Письмо подписали Королева Эллинов Ольга Константиновна, великая княгиня Мария Павловна, ее дети — Кирилл, Борис и Андрей Владимировичи, супруга Кирилла — Виктория Федоровна, дядя Николая II Павел Александрович, вдова Константина Константиновича — великая княгиня Елизавета Маврикиевна, ее дети — Иоанн, Гавриил, Константин и Игорь Константиновичи, супруга князя Иоанна — Елена Петровна, великая княгиня Мария Павловна (младшая), а также великие князья Николай и Сергей Михайловичи. Через день письмо вернулось с высочайшей резолюцией: «Никому не дано право заниматься убийством, знаю, что совесть многим… не дает покоя, так как не один Дмитрий Павлович в этом замешан. Удивляюсь вашему обращению ко мне. Николай». Итак, обращение, как и следовало ожидать, не возымело на царя никакого действия. Не помогло и заступничество великого князя Александра Михайловича, тестя князя Ф. Ф. Юсупова. Считая Дмитрия Павловича и Юсупова не обыкновенными убийцами, а патриотами, пошедшими по ложному пути, Александр Михайлович услышал от Николая II простые слова, с которыми не мог согласиться: «Никто — будь он великий князь или же простой мужик — не имеет права убивать». Однако моральные мотивы в то время мало кого удовлетворяли. Ненависть «к режиму», к императрице и ее венценосному супругу проникла в среду тех, кто называл себя монархистами. О возможности цареубийства говорил даже «националист» В. В. Шульгин и миллионер М. И. Терещенко. Куда уж дальше!

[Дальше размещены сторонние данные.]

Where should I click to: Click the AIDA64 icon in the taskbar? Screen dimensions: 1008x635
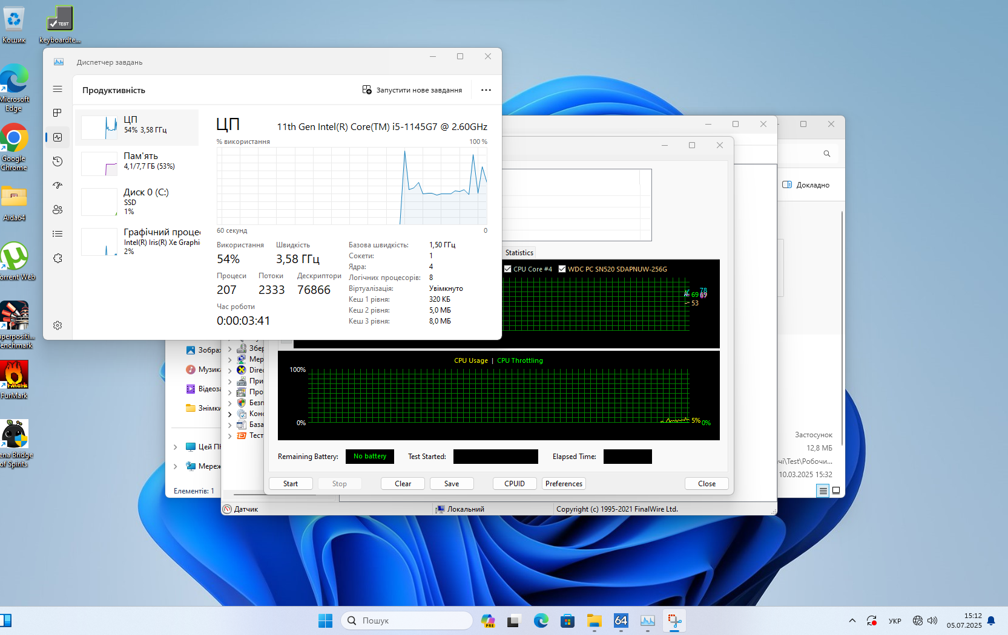coord(621,621)
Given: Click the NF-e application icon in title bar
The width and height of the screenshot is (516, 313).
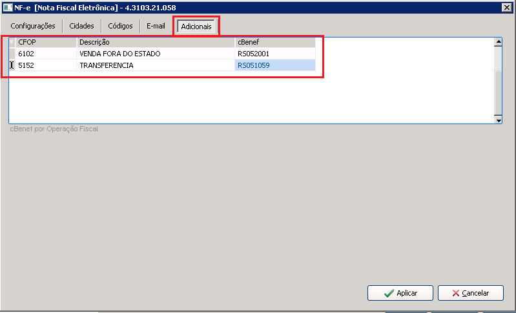Looking at the screenshot, I should (7, 6).
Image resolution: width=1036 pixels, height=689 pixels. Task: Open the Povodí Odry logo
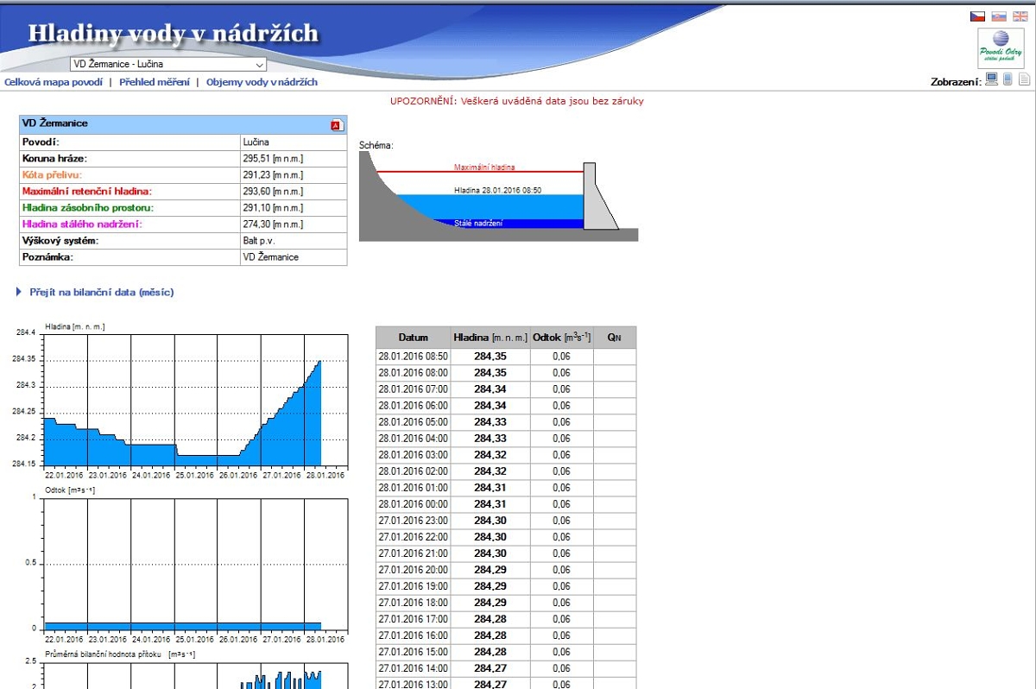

Разговоры о готовящихся заговорах становятся зловещей приметой времени. Вновь муссируются слухи о Николае Николаевиче как возможном «наследнике» незадачливого монарха. В декабре 1916 года этот вопрос обсуждался на квартире князя Г. Е. Львова — будущего главы Временного правительства, а в то время — главы Земгора, объединявшего Всероссийский земский союз помощи больным и раненым воинам и Всероссийский союз городов. Предполагалось, что «воцарение» Николая Николаевича будет сопровождаться образованием ответственного министерства. Князь Львов в таком случае становился бы премьером. Присутствовавший на совещании тифлисский городской голова А. И. Хатисов уполномочивался вступить с Николаем Николаевичем в переговоры, ознакомив его с проектом дворцового переворота. В Тифлисе, во время новогоднего приема, Хатисов изложил великому князю «проект Львова». Подумав, Николай Николаевич от участия в заговоре отказался, но государю о предложении не сообщил. Исследовавший эту тему эмигрантский историк С. П. Мельгунов отмечает, что «великокняжеские „заговоры“ сами по себе скоро заглохли», да и «перевернутая „великокняжеская“ страница свидетельствовала больше о растерянности, чем о серьезных планах».